ABSTRACT

Introduction During the last years of apartheid rule, civil society organizations (CSOs) gradually became the privileged partners of the European efforts to support democratization in the country. As discussed in Chapter 5, the preference behind this funding of civil society was – at least in part – due to some Member States’ reluctance to engage in a more political terrain. Thus, to avoid direct politicization of its pro-democracy work in South Africa, the European Commission funnelled its civil society aid through a number of umbrella organizations. Some of these intermediaries represented faith-based groups, such as the South African Council of Churches and the Southern African Catholic Bishops’ Conference, which supported local religious organizations operating in townships and rural communities. In order to reach non-religious organizations, the Commission promoted the establishment of Kagiso Trust, an independent foundation whose task was to redistribute European aid to various types of organizations, from advocacy NGOs to small community-based activist groups.1 Until 1994, the bulk of civil society aid was administered under the so-called Special Programme for the Victims of Apartheid, which – as discussed in Chapter 5 – became operational in 1986 and distinguished itself as the largest initiative adopted by a foreign institution in South Africa (Holland 1988, 1997b; Landsberg 2000).
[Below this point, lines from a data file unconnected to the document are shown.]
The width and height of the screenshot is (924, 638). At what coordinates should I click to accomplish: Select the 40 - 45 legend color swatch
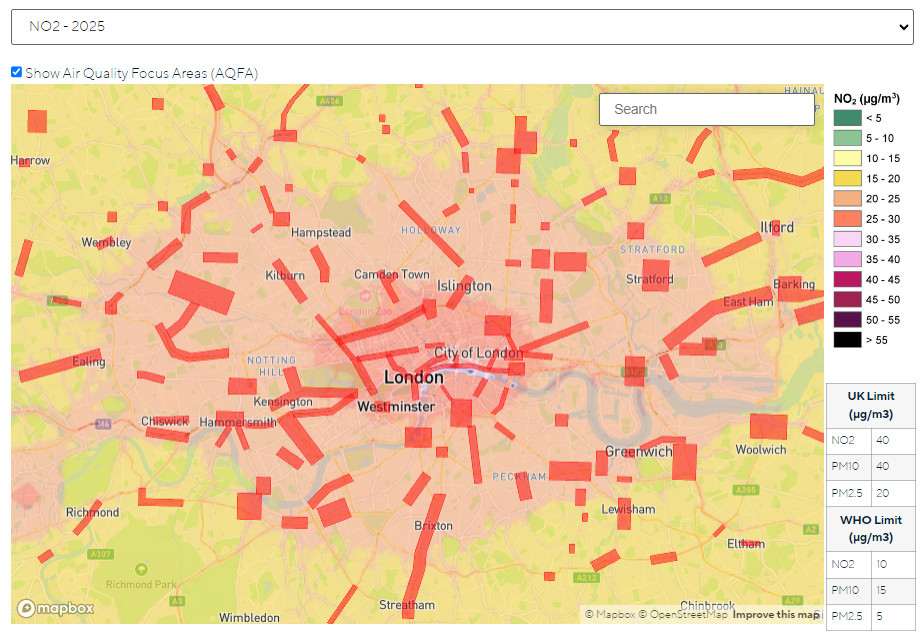847,279
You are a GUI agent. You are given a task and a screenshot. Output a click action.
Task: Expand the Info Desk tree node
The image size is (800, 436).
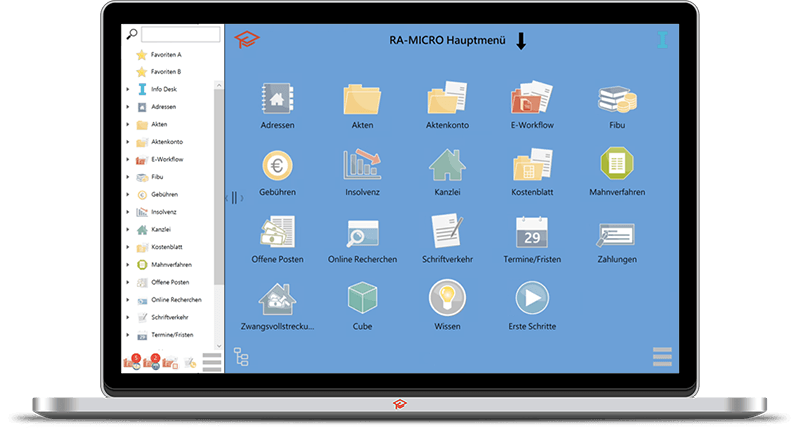pos(128,89)
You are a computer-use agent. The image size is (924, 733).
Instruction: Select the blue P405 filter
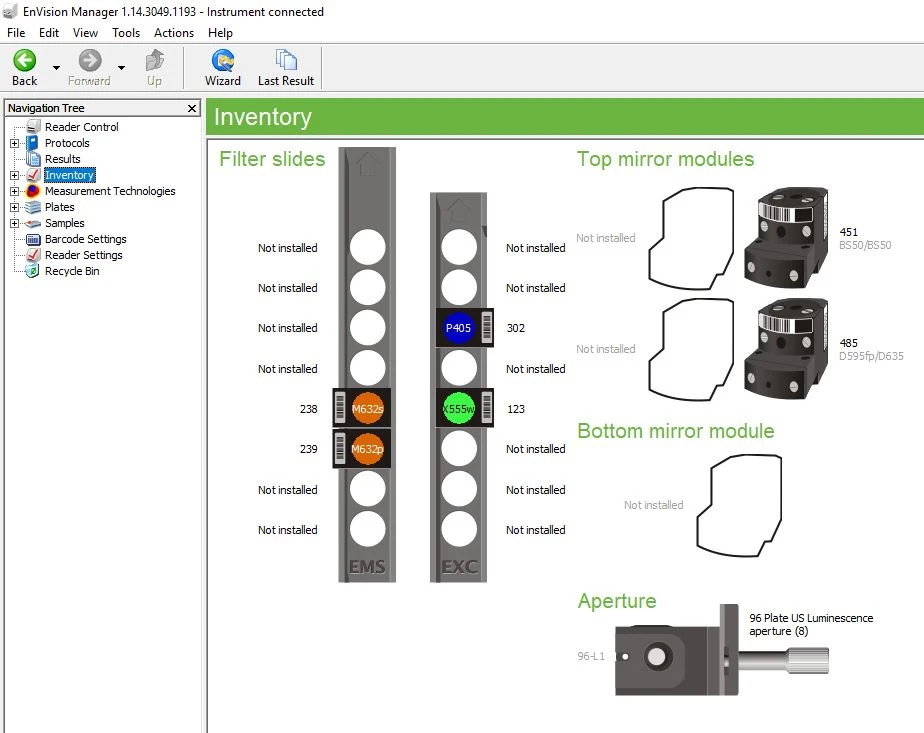(x=459, y=328)
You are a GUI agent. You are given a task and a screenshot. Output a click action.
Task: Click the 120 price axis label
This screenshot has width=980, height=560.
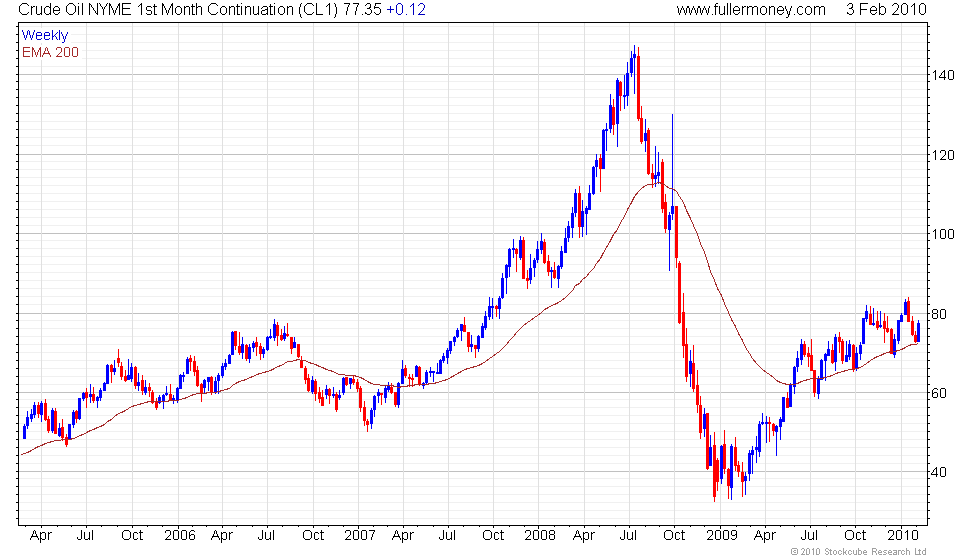coord(942,155)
After 1994, the EU began to revise its democratization strategy in order to establish partnership agreements with the newly democratic government. In its official rhetoric, South African civil society continued to occupy centre stage, although this time the emphasis was on building the capacity of civil society to work effectively with government on the design and implementation of development policies (European Commission 2003a). At the grassroots level, the EU started implementing a support programme for local advice community-based organizations (CBOs) in the mid-1990s (see Chapter 4). Some of them received financial support as early as 1993 to run voter education projects for the first national election. It was only in 1996, though, that the Foundation for Human Rights was established to channel EU aid to local civil society. Through the FHR, European aid to grassroots CBOs was finally institutionalized and became one of its most relevant long-term programmes.